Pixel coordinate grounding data
■ ■ ■ ■ ■ ■ ■
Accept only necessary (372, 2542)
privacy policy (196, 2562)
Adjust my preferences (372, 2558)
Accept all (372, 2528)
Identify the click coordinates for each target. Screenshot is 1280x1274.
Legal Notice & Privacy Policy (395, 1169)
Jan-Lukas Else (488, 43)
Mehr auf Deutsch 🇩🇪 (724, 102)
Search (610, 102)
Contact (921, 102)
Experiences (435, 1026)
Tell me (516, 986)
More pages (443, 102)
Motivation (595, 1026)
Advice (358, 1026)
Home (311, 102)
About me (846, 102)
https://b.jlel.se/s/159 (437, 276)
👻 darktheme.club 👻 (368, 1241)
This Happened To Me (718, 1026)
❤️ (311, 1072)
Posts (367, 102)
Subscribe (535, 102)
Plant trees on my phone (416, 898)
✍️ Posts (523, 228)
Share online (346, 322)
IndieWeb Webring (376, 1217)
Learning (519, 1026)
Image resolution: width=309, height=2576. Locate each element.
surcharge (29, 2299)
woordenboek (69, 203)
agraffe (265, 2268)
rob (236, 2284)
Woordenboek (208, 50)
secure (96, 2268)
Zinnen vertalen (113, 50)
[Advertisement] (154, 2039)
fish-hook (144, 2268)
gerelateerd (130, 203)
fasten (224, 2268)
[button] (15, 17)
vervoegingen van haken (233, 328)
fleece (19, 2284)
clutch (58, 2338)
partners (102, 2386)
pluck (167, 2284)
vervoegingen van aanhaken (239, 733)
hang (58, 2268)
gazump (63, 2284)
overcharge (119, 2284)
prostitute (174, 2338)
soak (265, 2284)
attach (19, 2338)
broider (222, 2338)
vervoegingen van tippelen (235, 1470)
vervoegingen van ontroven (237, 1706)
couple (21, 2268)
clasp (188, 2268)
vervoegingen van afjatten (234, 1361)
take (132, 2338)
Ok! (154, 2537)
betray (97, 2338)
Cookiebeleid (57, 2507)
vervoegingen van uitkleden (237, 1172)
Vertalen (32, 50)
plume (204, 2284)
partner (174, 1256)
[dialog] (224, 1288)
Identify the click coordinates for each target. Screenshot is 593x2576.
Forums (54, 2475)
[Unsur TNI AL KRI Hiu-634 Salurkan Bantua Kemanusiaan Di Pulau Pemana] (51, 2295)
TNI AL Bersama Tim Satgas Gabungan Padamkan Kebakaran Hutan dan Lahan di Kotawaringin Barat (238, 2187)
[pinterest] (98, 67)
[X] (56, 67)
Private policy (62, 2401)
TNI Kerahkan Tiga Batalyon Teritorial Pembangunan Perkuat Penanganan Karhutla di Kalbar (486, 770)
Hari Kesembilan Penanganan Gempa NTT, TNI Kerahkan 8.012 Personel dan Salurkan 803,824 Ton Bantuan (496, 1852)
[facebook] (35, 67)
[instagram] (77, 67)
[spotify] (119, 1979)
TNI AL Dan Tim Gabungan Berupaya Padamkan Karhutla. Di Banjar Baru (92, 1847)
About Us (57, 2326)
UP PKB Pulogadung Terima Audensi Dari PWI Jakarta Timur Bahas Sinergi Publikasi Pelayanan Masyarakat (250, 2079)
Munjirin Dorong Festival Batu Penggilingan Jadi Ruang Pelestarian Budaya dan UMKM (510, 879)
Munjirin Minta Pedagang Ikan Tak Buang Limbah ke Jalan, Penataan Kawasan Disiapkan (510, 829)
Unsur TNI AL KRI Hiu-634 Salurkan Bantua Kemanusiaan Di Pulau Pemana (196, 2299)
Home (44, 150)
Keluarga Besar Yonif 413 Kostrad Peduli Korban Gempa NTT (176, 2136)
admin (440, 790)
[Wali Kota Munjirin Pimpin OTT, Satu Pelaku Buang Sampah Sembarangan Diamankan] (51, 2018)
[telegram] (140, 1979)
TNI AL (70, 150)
■ ■ ■ ■ ■ ■ ■
=== Required work ===
Each entry in the data should be restated exactly as it was written.

=== Solution for this task ===
Accept only necessary (372, 2542)
privacy policy (196, 2562)
Adjust my preferences (372, 2558)
Accept all (372, 2528)
Identify the click coordinates for each target. Screenshot is 1280x1274.
Legal Notice & Privacy Policy (395, 1169)
Jan-Lukas Else (488, 43)
Mehr auf Deutsch 🇩🇪 (724, 102)
Search (610, 102)
Contact (921, 102)
Experiences (435, 1026)
Tell me (516, 986)
More pages (443, 102)
Motivation (595, 1026)
Advice (358, 1026)
Home (311, 102)
About me (846, 102)
https://b.jlel.se/s/159 (437, 276)
👻 darktheme.club 👻 (368, 1241)
This Happened To Me (718, 1026)
❤️ (311, 1072)
Posts (367, 102)
Subscribe (535, 102)
Plant trees on my phone (416, 898)
✍️ Posts (523, 228)
Share online (346, 322)
IndieWeb Webring (376, 1217)
Learning (519, 1026)
Image resolution: width=309, height=2576. Locate each element.
surcharge (29, 2299)
woordenboek (69, 203)
agraffe (265, 2268)
rob (236, 2284)
Woordenboek (208, 50)
secure (96, 2268)
Zinnen vertalen (113, 50)
[Advertisement] (154, 2039)
fish-hook (144, 2268)
gerelateerd (130, 203)
fasten (224, 2268)
[button] (15, 17)
vervoegingen van haken (233, 328)
fleece (19, 2284)
clutch (58, 2338)
partners (102, 2386)
pluck (167, 2284)
vervoegingen van aanhaken (239, 733)
hang (58, 2268)
gazump (63, 2284)
overcharge (119, 2284)
prostitute (174, 2338)
soak (265, 2284)
attach (19, 2338)
broider (222, 2338)
vervoegingen van tippelen (235, 1470)
vervoegingen van ontroven (237, 1706)
couple (21, 2268)
clasp (188, 2268)
vervoegingen van afjatten (234, 1361)
take (132, 2338)
Ok! (154, 2537)
betray (97, 2338)
Cookiebeleid (57, 2507)
vervoegingen van uitkleden (237, 1172)
Vertalen (32, 50)
plume (204, 2284)
partner (174, 1256)
[dialog] (224, 1288)
Identify the click coordinates for each target. Screenshot is 593x2576.
Forums (54, 2475)
[Unsur TNI AL KRI Hiu-634 Salurkan Bantua Kemanusiaan Di Pulau Pemana] (51, 2295)
TNI AL Bersama Tim Satgas Gabungan Padamkan Kebakaran Hutan dan Lahan di Kotawaringin Barat (238, 2187)
[pinterest] (98, 67)
[X] (56, 67)
Private policy (62, 2401)
TNI Kerahkan Tiga Batalyon Teritorial Pembangunan Perkuat Penanganan Karhutla di Kalbar (486, 770)
Hari Kesembilan Penanganan Gempa NTT, TNI Kerahkan 8.012 Personel dan Salurkan 803,824 Ton Bantuan (496, 1852)
[facebook] (35, 67)
[instagram] (77, 67)
[spotify] (119, 1979)
TNI AL Dan Tim Gabungan Berupaya Padamkan Karhutla. Di Banjar Baru (92, 1847)
About Us (57, 2326)
UP PKB Pulogadung Terima Audensi Dari PWI Jakarta Timur Bahas Sinergi Publikasi Pelayanan Masyarakat (250, 2079)
Munjirin Dorong Festival Batu Penggilingan Jadi Ruang Pelestarian Budaya dan UMKM (510, 879)
Munjirin Minta Pedagang Ikan Tak Buang Limbah ke Jalan, Penataan Kawasan Disiapkan (510, 829)
Unsur TNI AL KRI Hiu-634 Salurkan Bantua Kemanusiaan Di Pulau Pemana (196, 2299)
Home (44, 150)
Keluarga Besar Yonif 413 Kostrad Peduli Korban Gempa NTT (176, 2136)
admin (440, 790)
[Wali Kota Munjirin Pimpin OTT, Satu Pelaku Buang Sampah Sembarangan Diamankan] (51, 2018)
[telegram] (140, 1979)
TNI AL (70, 150)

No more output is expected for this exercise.